Work task:
Take the data from its first line. Print each line exactly until the line containing "Given: Click the Password input field" has been printed too.

-=-=-=-=-

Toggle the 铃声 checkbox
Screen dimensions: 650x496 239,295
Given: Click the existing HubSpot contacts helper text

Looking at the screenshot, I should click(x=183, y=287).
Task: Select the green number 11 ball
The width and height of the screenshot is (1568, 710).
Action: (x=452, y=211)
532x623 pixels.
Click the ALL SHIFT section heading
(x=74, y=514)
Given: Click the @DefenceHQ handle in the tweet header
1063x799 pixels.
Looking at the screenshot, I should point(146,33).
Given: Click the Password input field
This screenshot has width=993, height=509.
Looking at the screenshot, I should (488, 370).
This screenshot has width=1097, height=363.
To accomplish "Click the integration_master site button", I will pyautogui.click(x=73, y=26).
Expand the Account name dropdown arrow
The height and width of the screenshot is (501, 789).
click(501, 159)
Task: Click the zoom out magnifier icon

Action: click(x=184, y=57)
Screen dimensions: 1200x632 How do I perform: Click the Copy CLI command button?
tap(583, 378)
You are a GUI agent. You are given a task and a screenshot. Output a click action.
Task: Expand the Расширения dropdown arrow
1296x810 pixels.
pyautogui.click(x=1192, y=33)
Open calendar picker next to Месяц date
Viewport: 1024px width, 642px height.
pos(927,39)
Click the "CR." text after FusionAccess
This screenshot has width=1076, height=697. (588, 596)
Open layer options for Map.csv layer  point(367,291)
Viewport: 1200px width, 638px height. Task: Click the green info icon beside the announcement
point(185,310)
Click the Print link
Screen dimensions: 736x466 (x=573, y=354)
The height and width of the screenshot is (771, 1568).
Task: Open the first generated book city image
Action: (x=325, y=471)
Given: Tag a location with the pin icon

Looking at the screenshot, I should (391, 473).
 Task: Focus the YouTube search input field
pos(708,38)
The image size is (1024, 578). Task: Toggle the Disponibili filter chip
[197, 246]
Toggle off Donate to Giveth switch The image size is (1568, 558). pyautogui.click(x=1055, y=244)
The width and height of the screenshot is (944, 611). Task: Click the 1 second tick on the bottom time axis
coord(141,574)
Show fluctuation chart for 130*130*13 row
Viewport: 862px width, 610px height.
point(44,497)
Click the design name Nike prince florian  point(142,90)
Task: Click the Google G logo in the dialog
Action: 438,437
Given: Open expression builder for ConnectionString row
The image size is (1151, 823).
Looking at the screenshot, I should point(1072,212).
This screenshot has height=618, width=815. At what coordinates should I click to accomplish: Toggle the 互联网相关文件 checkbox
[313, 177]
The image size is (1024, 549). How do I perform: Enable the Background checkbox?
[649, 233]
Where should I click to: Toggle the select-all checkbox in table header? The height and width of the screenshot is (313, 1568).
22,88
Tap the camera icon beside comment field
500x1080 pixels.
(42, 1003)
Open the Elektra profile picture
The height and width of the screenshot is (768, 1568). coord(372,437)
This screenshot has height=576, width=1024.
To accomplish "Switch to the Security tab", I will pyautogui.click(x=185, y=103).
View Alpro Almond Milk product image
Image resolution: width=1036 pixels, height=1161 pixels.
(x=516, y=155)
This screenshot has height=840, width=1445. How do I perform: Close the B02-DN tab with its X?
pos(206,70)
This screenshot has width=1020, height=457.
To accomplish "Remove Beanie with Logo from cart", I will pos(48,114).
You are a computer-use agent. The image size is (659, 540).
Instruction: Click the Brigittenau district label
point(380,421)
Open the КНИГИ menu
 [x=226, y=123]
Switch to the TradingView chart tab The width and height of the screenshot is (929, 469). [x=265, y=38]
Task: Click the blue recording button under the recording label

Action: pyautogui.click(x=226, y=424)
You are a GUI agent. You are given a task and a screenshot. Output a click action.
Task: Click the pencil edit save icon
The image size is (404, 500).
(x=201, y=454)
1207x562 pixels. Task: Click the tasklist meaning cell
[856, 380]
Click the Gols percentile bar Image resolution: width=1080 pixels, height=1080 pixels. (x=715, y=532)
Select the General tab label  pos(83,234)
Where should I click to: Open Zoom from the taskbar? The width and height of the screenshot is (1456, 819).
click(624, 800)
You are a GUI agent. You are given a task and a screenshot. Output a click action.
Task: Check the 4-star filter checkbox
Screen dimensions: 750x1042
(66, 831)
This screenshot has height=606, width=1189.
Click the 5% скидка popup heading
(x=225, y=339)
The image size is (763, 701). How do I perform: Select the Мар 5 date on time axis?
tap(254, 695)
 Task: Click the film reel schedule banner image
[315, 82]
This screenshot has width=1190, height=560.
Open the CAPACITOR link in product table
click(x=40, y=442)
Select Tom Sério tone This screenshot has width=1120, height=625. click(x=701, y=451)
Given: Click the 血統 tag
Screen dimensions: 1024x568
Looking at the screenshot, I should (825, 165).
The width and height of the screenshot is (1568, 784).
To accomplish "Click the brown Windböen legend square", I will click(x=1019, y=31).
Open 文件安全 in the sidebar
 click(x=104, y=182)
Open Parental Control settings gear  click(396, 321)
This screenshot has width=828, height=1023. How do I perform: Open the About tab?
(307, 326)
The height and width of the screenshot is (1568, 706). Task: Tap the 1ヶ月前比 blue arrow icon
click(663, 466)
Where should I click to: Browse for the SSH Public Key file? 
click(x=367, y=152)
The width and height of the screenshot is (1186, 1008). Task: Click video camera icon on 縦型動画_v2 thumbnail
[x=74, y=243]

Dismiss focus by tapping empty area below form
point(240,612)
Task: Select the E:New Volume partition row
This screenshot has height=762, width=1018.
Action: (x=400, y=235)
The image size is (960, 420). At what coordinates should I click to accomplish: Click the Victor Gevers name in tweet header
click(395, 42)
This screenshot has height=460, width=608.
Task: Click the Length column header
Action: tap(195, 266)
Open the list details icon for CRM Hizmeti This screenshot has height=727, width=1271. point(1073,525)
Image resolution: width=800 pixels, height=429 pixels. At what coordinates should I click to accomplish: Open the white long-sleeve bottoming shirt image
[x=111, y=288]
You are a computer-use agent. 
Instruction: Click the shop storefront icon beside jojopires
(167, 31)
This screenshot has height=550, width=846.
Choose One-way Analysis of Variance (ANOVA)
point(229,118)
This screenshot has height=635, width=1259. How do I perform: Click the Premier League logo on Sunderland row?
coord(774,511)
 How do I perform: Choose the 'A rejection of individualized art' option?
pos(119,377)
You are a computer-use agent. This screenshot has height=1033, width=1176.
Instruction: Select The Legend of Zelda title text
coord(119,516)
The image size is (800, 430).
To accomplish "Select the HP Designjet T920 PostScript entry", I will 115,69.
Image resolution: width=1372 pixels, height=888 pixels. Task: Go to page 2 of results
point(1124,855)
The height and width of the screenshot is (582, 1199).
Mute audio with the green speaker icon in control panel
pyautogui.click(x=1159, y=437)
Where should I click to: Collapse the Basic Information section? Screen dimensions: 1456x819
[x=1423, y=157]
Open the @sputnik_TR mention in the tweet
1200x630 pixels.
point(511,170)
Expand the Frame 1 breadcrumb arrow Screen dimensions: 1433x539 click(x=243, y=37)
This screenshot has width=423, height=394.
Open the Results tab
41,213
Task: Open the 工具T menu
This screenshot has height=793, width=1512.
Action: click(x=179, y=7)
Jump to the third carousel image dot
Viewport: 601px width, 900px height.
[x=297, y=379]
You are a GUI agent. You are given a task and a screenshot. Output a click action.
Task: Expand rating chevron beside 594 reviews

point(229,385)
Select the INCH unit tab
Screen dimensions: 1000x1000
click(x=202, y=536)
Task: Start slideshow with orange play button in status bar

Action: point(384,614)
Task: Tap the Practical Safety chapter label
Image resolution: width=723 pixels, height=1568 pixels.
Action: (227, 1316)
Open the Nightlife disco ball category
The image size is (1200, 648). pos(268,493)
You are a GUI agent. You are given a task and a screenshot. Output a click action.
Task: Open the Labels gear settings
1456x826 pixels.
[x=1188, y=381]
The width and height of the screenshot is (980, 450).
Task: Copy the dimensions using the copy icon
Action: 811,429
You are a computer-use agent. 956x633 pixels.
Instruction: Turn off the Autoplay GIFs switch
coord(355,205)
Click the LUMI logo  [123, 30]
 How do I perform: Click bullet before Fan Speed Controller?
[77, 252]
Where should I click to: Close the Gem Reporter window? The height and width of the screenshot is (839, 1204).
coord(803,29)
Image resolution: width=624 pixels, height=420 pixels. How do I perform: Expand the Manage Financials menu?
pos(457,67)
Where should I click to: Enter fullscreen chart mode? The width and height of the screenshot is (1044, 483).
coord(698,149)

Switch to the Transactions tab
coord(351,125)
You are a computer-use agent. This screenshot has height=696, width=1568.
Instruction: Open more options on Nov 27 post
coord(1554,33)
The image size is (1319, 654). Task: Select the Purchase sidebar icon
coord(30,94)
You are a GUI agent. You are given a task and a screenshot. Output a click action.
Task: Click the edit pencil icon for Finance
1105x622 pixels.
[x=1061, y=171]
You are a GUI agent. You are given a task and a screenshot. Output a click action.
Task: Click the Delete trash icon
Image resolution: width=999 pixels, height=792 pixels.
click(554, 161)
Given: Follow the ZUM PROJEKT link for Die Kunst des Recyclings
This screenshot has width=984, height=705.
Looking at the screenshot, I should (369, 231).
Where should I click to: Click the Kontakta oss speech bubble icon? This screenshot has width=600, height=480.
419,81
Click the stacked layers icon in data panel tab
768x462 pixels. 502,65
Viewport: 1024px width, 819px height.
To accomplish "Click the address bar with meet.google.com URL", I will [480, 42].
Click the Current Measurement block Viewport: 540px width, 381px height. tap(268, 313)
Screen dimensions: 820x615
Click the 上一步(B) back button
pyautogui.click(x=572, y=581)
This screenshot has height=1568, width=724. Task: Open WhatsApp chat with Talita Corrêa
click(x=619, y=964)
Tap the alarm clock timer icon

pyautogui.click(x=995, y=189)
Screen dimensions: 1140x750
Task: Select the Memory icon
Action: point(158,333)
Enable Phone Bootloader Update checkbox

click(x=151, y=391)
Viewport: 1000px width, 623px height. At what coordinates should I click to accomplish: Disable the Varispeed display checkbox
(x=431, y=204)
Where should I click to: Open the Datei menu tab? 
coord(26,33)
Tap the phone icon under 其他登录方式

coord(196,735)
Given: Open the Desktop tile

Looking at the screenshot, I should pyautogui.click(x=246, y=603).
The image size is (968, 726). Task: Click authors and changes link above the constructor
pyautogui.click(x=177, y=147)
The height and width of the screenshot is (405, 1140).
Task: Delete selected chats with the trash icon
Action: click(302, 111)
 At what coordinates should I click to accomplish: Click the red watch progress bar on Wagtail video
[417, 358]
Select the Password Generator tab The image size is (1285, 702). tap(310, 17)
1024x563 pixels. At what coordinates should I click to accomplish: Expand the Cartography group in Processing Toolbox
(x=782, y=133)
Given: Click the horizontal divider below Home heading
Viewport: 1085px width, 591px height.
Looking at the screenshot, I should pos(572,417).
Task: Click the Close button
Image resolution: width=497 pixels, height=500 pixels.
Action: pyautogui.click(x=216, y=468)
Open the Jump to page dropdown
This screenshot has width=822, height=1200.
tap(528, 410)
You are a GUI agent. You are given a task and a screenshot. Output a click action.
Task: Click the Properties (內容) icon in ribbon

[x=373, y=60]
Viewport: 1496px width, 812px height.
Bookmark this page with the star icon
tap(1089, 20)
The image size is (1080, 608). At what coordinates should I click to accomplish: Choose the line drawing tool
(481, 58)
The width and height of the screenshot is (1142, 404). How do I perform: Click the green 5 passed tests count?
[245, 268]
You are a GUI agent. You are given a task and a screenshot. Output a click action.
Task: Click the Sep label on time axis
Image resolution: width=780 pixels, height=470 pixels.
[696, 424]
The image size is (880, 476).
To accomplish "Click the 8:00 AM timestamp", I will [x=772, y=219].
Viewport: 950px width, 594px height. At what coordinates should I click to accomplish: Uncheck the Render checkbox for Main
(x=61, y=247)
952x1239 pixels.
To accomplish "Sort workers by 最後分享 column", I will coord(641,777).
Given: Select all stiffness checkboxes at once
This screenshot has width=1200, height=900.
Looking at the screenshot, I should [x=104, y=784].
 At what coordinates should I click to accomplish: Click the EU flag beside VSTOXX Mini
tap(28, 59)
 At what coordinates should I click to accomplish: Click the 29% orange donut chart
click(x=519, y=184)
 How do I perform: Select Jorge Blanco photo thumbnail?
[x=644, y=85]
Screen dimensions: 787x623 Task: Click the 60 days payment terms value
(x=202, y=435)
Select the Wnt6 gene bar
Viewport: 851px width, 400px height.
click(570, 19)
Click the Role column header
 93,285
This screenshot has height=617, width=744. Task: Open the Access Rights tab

-=-=-=-=-

Exercise output:
Toggle the 铃声 checkbox
Screen dimensions: 650x496 239,295
Given: Click the existing HubSpot contacts helper text

Looking at the screenshot, I should click(x=183, y=287).
Task: Select the green number 11 ball
The width and height of the screenshot is (1568, 710).
Action: (x=452, y=211)
532x623 pixels.
Click the ALL SHIFT section heading
(x=74, y=514)
Given: Click the @DefenceHQ handle in the tweet header
1063x799 pixels.
Looking at the screenshot, I should point(146,33).
Given: Click the Password input field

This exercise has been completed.